SOLOPOS.COM - Muhammad Dalhar (Istimewa).

Gagasan ini dimuat Harian Solopos edisi Selasa (09/01/2018). Esai ini karya Muhammad Dalhar, alumnus Program Studi Ilmu Sejarah Fakultas Ilmu Budaya Universitas Sebelas Maret dan anggota Jemaah Ahbabul Musthofa. Alamat e-mail penulis adalah mbahdalhar7@gmail.com

Solopos.com, SOLO–Haul Habib Ali kembali digelar. Jauh hari sebelum acara dilaksanakan, informasi seputar acara haul tersebar di media sosial. Bagi masyarakat yang terbiasa mengikuti haul, informasi tersebut menjadi pengingat. Bagi yang belum pernah datang, haul di Solo ini mengundang rasa penasaran.

Advertisement

Tidak dapat dimungkiri lagi bahwa media sosial telah menjadi bagian yang tidak dapat dipisahkan dari masyarakat. Berbagai informasi seputar haul di Solo dengan mudah didapatkan melalui media sosial, termasuk siaran langsung (live streaming).

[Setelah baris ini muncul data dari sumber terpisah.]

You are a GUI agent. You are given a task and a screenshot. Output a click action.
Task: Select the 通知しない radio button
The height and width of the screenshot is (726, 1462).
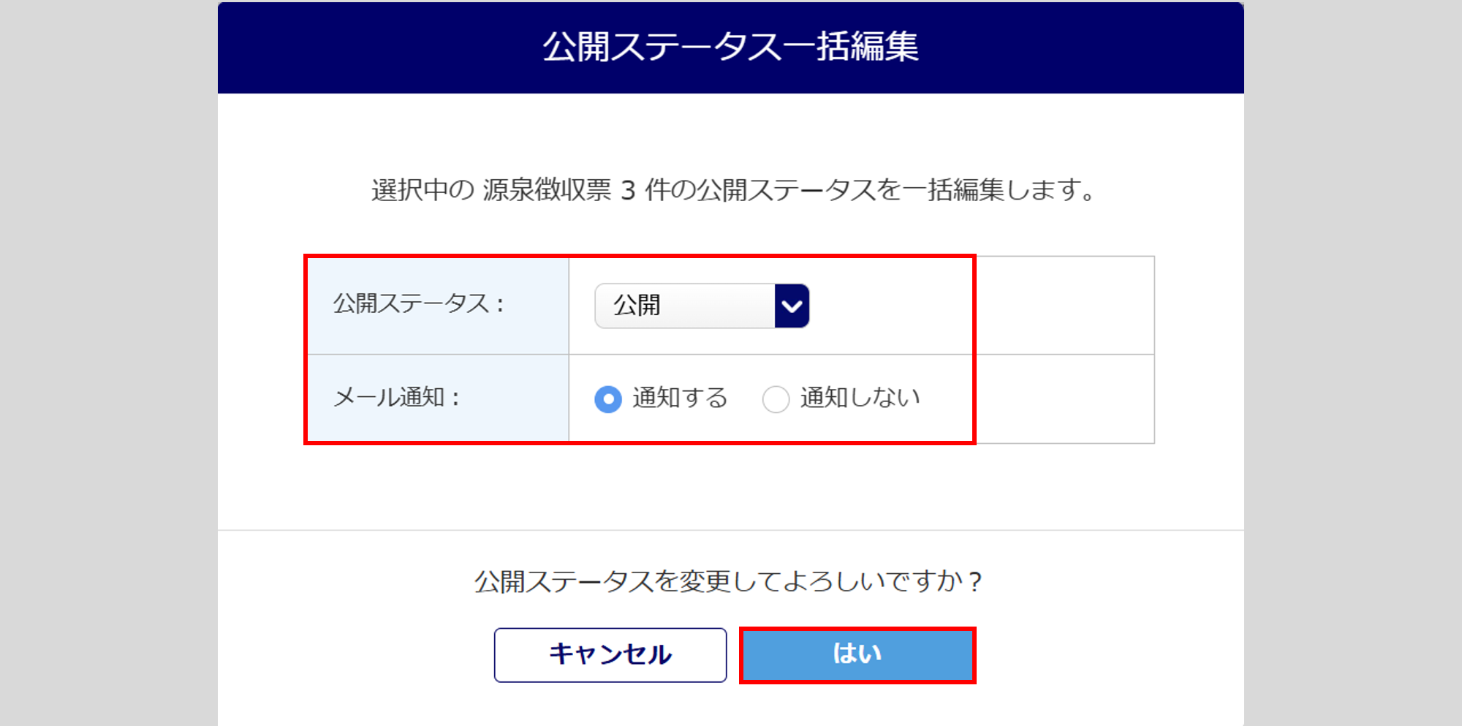pos(776,399)
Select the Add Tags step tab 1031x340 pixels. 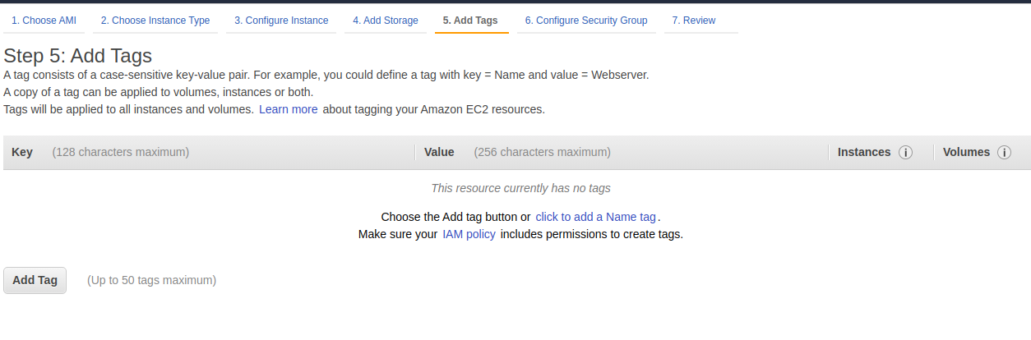[x=470, y=21]
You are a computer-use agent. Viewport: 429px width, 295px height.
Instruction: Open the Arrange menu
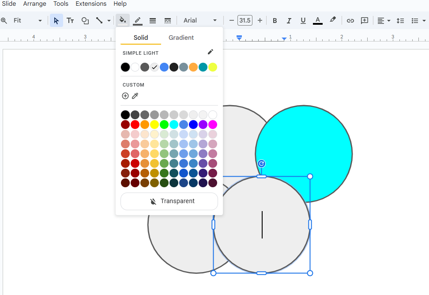34,4
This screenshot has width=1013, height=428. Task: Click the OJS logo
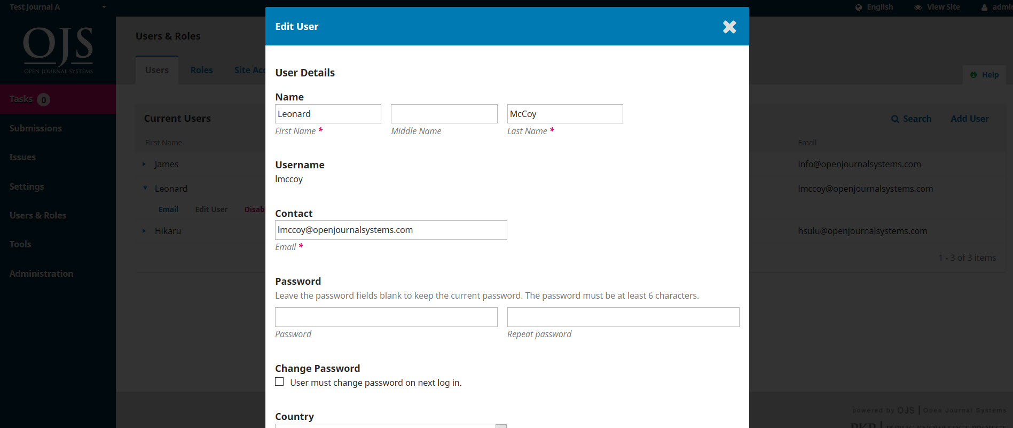[58, 50]
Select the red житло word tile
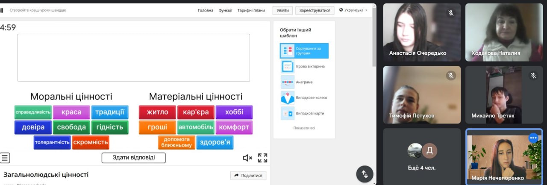Viewport: 547px width, 185px height. point(157,112)
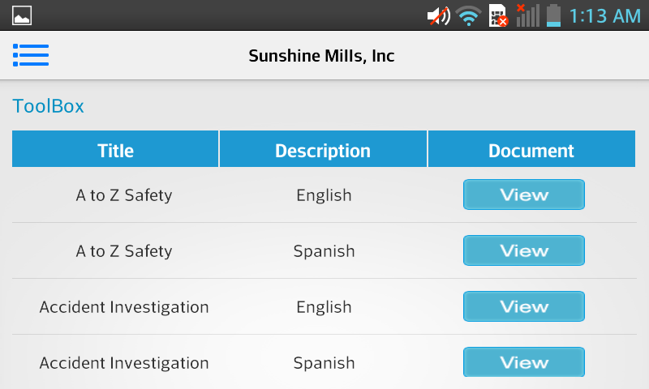Viewport: 649px width, 389px height.
Task: View Accident Investigation English document
Action: (523, 306)
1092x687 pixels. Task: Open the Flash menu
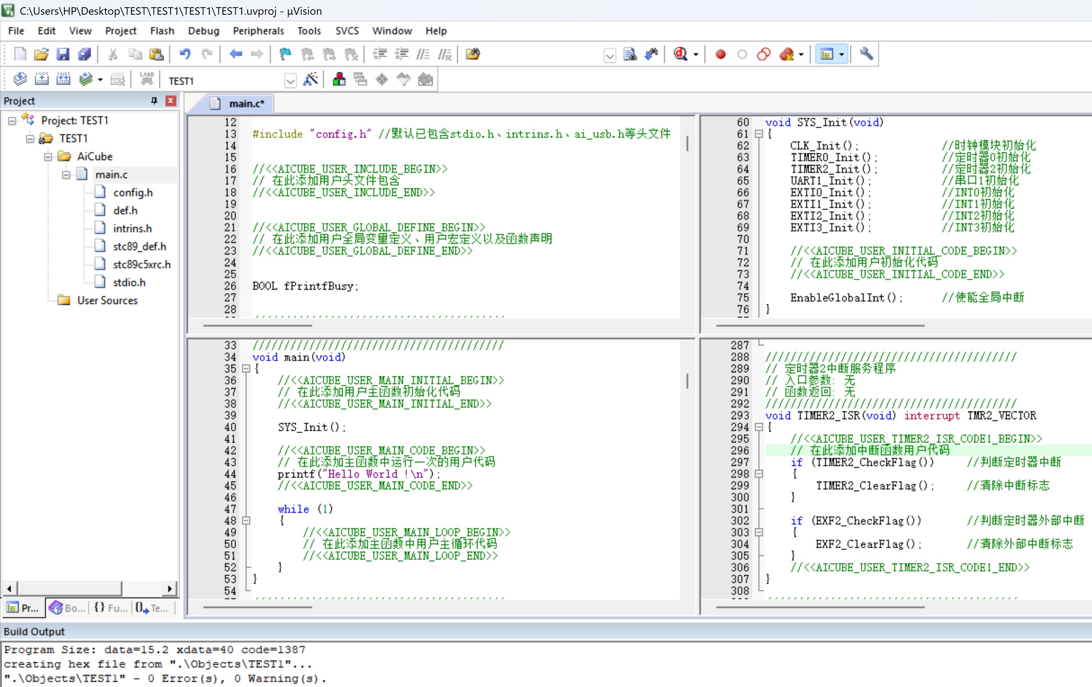pyautogui.click(x=162, y=31)
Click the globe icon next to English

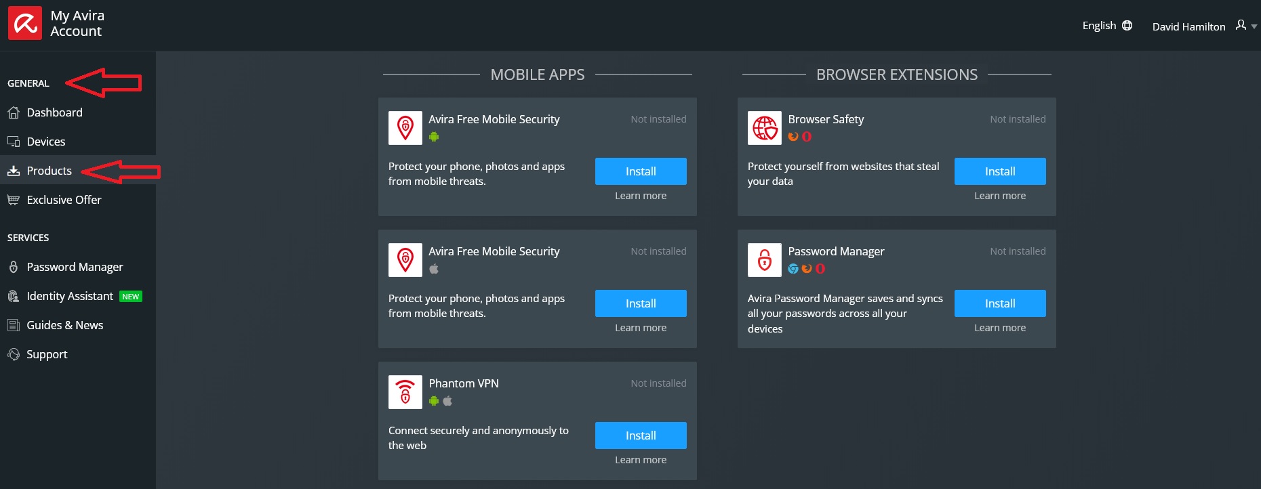pyautogui.click(x=1127, y=26)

Tentu saja siaran langsung sangat membantu mereka yang berhalangan hadir menyimak haul Habib Ali di Solo yang tahun ini diperingati ke-106 kali. Dalam Kamus Besar Bahasa Indonesia (KBBI), haul diartikan sebagai peringatan hari wafat seseorang yang diselenggarakan setahun sekali yang  biasanya disertai selamatan arwah.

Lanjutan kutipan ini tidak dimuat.